In early June in Reykjavik, it seemed that Slovenia had waved goodbye to their chances of reaching a second consecutive FIFA World Cup™ finals. They were 2-1 down to Iceland, with just half an hour played and, with only one victory in their opening five matches – the visiting Slovenian fans were in gloomy spirits.
Then, a quite brilliant turnaround from the Slovenians saw them equalise in the first half, before soaking up pressure and hitting their Nordic hosts on the counter-attack with two decisive second half goals by Bostjan Cesar and Rene Krhin to win 4-2. The World Cup dream was back on for Srecko Katanec and his side, although it remained a faint glimmer of hope with just six points from six games.
Last month, Katanec guided his team to two further victories which put his squad firmly back in contention for a play-off place in European Group E. Those wins over Albania and Cyprus saw Slovenia jump 16 places to 29th in the September edition of the FIFA/Coca-Cola World Ranking, one of the best performances in Europe.

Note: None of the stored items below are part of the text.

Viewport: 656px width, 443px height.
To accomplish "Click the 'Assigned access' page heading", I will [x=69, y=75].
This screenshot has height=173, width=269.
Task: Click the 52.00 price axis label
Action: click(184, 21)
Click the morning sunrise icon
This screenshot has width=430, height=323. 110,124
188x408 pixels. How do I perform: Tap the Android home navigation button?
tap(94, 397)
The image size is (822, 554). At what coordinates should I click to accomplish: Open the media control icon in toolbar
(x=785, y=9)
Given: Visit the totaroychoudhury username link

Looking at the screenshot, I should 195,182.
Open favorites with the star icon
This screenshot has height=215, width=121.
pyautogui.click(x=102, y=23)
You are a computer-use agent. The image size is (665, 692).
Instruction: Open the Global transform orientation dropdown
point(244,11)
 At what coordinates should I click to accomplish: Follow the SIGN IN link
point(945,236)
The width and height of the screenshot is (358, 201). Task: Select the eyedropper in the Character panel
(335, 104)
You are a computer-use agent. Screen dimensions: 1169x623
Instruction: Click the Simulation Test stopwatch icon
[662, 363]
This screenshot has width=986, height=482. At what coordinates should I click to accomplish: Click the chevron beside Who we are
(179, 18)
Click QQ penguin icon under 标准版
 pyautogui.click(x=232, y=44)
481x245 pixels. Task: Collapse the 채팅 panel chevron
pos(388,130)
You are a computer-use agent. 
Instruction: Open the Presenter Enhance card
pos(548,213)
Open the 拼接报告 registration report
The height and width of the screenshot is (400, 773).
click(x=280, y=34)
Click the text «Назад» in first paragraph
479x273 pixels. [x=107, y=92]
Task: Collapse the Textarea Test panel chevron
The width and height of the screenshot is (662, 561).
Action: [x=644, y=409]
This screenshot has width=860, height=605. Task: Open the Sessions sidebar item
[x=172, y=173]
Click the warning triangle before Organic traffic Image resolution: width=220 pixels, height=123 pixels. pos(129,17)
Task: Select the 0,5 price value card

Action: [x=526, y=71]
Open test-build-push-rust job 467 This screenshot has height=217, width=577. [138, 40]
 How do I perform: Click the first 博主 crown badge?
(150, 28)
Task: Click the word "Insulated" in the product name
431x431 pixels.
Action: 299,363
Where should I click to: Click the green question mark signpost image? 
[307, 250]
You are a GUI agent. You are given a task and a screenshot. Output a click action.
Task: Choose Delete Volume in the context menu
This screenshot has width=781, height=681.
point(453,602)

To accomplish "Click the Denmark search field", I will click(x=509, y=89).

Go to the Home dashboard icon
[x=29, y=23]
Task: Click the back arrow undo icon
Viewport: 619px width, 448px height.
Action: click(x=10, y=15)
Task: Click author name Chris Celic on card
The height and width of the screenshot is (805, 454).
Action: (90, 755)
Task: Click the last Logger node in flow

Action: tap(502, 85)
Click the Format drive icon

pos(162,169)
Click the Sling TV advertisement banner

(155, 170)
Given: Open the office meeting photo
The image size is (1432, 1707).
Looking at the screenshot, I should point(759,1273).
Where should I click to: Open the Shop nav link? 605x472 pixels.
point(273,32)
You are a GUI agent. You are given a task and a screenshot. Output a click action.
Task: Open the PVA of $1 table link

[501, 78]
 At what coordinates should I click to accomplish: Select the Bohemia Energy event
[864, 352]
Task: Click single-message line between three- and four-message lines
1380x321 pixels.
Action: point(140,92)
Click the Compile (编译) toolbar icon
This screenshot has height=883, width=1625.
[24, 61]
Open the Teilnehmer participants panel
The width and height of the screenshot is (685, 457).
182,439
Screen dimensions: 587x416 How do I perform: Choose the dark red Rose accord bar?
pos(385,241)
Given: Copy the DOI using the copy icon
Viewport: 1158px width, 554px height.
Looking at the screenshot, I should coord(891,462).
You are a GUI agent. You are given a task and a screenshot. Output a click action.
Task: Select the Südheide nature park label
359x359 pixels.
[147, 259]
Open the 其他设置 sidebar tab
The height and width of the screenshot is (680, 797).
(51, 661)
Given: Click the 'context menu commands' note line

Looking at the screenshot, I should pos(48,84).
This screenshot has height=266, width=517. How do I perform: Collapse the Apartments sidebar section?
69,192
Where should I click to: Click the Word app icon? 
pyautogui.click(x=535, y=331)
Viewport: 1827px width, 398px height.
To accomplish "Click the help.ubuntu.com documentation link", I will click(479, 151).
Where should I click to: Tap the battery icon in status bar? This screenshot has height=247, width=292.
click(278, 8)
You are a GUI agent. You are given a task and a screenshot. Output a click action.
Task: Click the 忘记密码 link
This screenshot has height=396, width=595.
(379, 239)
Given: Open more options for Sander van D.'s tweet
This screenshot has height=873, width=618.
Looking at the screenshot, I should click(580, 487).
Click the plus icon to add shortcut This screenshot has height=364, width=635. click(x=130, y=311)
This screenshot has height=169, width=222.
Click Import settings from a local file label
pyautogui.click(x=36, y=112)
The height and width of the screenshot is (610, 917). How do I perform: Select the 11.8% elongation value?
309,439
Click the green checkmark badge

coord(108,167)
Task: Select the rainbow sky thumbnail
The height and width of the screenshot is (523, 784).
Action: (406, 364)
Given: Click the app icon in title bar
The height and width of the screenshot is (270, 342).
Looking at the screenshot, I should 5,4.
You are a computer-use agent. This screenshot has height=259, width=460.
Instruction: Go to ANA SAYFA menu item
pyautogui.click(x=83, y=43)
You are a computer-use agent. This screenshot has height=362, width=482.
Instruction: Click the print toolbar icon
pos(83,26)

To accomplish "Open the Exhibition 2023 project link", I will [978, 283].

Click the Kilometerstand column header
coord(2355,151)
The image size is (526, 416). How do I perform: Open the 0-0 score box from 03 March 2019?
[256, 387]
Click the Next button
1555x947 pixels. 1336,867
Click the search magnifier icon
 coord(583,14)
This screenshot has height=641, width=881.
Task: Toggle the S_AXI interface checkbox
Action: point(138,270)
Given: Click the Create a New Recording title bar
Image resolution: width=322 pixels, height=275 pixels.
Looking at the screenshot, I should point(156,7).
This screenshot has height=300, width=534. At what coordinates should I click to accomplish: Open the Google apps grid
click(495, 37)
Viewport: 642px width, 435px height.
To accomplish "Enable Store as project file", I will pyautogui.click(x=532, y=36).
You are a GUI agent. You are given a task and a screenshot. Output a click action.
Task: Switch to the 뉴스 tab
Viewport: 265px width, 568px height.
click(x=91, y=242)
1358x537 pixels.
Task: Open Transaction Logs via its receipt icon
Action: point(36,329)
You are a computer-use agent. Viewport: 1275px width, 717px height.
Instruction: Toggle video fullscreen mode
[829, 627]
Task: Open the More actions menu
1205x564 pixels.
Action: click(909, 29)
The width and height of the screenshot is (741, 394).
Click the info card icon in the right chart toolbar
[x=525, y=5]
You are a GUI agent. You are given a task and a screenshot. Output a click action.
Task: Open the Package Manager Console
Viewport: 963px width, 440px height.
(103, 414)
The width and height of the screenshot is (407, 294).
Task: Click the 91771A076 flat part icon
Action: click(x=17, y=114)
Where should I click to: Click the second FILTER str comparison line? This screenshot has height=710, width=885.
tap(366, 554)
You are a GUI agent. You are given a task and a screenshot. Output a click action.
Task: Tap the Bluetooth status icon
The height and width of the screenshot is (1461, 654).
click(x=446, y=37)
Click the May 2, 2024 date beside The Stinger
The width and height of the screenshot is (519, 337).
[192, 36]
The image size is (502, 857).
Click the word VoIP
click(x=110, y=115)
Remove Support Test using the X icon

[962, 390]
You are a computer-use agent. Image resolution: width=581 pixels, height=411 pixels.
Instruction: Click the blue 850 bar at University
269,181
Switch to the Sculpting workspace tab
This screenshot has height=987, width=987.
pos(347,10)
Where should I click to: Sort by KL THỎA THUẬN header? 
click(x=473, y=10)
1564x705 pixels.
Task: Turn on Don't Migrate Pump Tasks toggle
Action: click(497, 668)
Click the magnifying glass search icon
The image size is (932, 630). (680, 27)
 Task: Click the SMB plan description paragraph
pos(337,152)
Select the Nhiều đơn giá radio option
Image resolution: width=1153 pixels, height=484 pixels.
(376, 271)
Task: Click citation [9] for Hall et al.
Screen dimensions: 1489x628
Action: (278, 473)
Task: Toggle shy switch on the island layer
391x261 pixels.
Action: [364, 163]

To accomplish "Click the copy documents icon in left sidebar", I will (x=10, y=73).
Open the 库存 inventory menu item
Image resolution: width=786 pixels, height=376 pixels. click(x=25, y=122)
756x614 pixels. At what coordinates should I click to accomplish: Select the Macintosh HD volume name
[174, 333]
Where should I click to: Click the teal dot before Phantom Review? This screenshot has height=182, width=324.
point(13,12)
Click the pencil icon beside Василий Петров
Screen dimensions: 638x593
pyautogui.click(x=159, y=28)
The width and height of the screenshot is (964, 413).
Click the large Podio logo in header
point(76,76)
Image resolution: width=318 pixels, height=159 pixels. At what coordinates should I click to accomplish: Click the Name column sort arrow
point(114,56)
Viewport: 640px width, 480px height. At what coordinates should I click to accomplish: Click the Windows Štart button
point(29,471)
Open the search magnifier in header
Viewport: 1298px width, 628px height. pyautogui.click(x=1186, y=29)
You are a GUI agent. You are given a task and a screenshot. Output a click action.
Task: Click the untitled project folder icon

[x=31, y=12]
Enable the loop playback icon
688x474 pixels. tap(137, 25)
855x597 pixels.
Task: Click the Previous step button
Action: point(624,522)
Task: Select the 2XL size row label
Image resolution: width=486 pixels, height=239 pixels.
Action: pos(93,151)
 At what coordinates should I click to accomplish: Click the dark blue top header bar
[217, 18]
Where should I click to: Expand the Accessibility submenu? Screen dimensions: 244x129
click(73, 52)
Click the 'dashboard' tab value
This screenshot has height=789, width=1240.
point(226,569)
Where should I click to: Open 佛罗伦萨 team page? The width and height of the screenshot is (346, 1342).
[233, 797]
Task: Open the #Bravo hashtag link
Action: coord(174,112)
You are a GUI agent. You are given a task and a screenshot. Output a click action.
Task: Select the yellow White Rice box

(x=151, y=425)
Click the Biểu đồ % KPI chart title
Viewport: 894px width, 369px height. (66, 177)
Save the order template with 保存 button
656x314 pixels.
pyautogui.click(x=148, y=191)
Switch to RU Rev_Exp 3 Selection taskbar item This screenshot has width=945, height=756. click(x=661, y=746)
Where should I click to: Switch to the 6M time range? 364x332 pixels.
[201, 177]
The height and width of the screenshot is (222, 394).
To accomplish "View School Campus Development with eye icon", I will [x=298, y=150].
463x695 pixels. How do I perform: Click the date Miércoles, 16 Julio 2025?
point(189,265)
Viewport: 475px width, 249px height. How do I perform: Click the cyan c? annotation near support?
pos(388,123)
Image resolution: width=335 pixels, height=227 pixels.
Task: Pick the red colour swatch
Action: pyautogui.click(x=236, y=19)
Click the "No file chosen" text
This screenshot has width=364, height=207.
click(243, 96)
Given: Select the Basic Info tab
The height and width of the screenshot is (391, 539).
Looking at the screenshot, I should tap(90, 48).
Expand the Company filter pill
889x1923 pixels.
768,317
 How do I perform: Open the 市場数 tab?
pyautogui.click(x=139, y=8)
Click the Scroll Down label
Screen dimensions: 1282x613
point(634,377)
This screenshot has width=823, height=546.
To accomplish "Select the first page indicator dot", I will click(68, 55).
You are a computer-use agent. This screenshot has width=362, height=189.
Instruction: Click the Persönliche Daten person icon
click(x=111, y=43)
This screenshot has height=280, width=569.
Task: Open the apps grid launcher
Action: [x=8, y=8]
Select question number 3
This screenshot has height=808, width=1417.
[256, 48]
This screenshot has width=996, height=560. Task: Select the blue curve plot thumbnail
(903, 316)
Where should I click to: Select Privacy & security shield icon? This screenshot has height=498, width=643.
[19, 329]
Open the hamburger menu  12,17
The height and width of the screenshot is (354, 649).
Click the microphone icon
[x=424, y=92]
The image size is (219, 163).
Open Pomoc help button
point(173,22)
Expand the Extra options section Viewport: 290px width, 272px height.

Katanec himself has returned to the coaching role after a successful, but turbulent, time in charge in the late 1990s and early 2000s. He guided the nation to UEFA EURO 2000 and the World Cup in 2002. His famous fall-out with star player Zlatko Zahovic led to Slovenia’s all-time leading goalscorer being sent home from Japan and Korea, and Slovenia slumped to defeat in all three of their group fixtures.
The next generation
That so-called ‘golden generation’ has since retired and Katanec can now count on a couple of fresh-faced star players in his current crop. One of the reasons for the Slovenian’s recent upturns in fortunes has been their solid defence, with Inter Milan goalkeeper Samir Handanovic marshalling the back-line. Since that turnaround in Reykjavik, Handanovic has not conceded in over four hours of World Cup qualifying. The Inter stopper was particularly impressive in the side’s outing against Albania, with a number of world class saves denying the side who Slovenia leapfrogged with their hard-earned 1-0 win.
“We have two excellent ‘keepers,” coach Katanec was quoted as saying by FC Inter News. “One, Handanovic, is certainly the best in the world.”
The solitary strike that earned the victory against Kuq e Zinjte was a first international goal for Kevin Kampl, a stunning curling effort from outside the box. The midfielder has an interesting back-story too. Born in Germany to Slovenian parents, the young midfielder was invited to play for the country of his birth after a dispute with a Slovenian youth coach, but he turned down the German advances.
A change in coaching personnel saw the youngster called up to the Slovenia U-21 side and he received his first international cap in 2012. Slovenia supporters will be hoping the 22-year-old with the eye-catching hair can have a hand in more fantastic goals to see his side have a chance of reaching Brazil.
Down to the wire
Indeed, Slovenia’s is an incredibly tight World Cup qualifying group, with five of the six teams involved still able to reach the finals next summer. Katanec’s side host Norway next week, who are one point behind Handanovic and co, before travelling to Bern for a showdown with group leaders Switzerland. The Swiss may have already assured themselves of a place at next summer’s festival of football by the time the pair meet, but Katanec will certainly not be taking anything for granted.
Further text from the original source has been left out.